Mumbai, June 13: The Cassandras predicting a sensex slump to 7000 may have to wait. Analysts do not expect the bellwether index to reach such desperate depths despite the savage correction, though bouts of anguish may just be round the corner.

Few are hazarding a guess on the sensex by the end of this month, though most have painted a bleak picture of the next few sessions.

“The markets have breached the key psychological mark of 9000. I see the sensex touching 8500 this week itself. We may see some support coming at this level,” said Dilip Davda, an equity analyst. He said weak signals from overseas, particularly Asia, were likely to keep investors away from the markets.

Andrew Holland of DSP Merrill Lynch, who was gung-ho about equities a few months back, sees a period of greater volatility. “The Indian markets will continue to remain volatile along with the rest of the global markets,” he added.

It was Nomura International that first sounded the warning gong. Its May 22 report derived a fair value of 7000 for the sensex and recommended a switch to the Taiwan market.

Analysts Winnie Ma, Sean Darby and Kenneth Chan said the liquidity problems were far from over and investors were underestimating the impact of the unwinding in open futures.

Morgan Stanley too was bearish on liquidity. Its fears were not off the mark as analysts said the latest crash was a result of liquidity getting scarce.

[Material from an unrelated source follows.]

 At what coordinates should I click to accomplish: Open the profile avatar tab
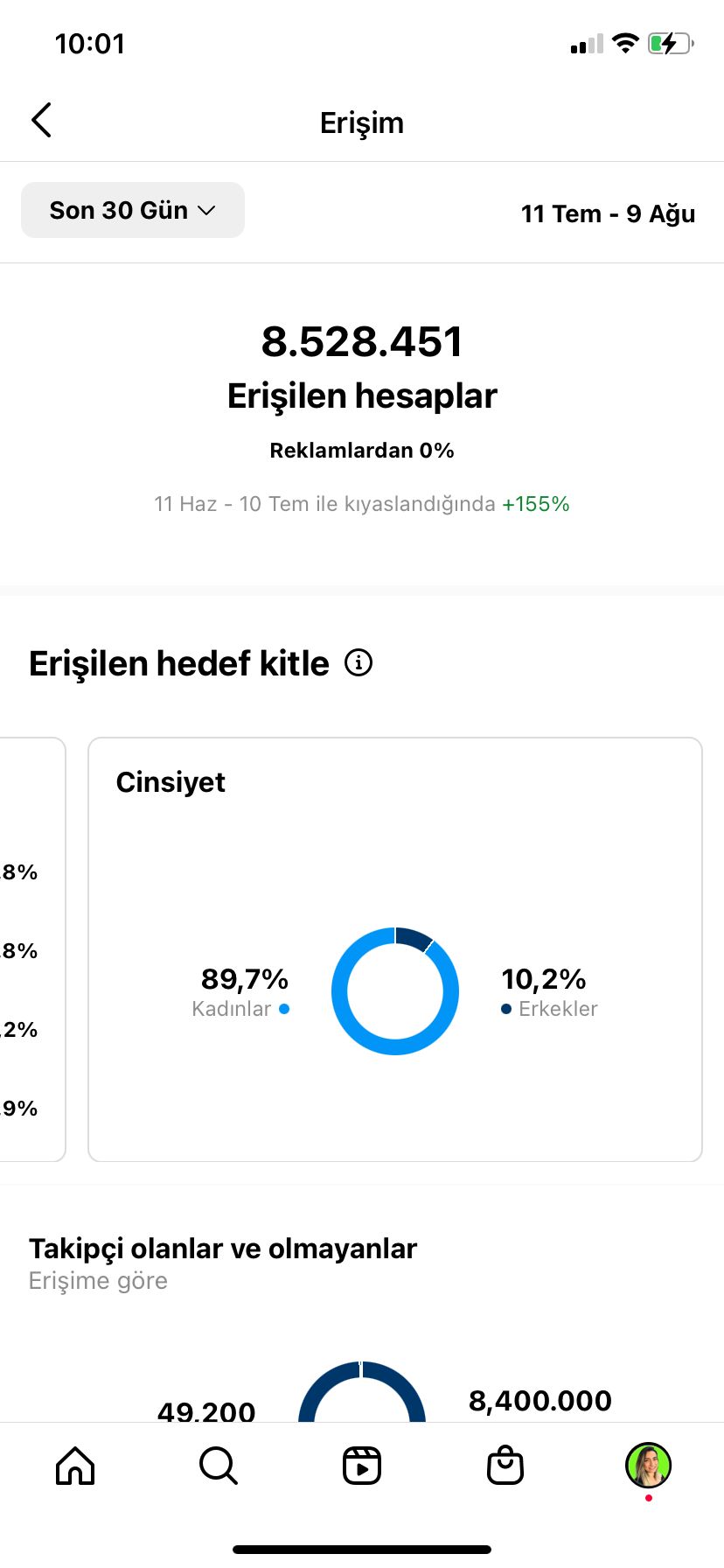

However, the market has taken heart from the sell-off trend. In a three-stage process, FIIs were first to sell equity, followed by mutual funds and high net-worth individuals.

Arun Kejriwal of KRIS said the sensex would not hit 6000-7000 because the big players have already liquidated their portfolios, anticipating a fall.

“The FIIs were selling earlier and it has now stopped. Later, it was the mutual funds who were selling and it too has stopped. Now it is only the portfolio management services section who are selling. This will also stop. Therefore, all the selling has nearly been over. The worst is more or less done. May be, the markets will correct another 500 points from this level, but it will consolidate later,” he added.

The other catalyst of the crash was fears of a possible hike in Fed rates. The dust will settle down within a fortnight when the Fed will deliberate on the rates. “An interest rate hike is more or less expected. The markets may stage a turnaround after that,” an analyst said.

Though the progress of monsoon has not been satisfactory so far, there are still many causes for cheer. For instance, key segments of the economy are doing well. The data released yesterday showed industry clocking a growth rate of 9.5 per cent in April, up from 8.1 per cent a year ago. Moreover, FIIs are not the sole determinants of the market's course. Mutual funds too have begun to play a key role.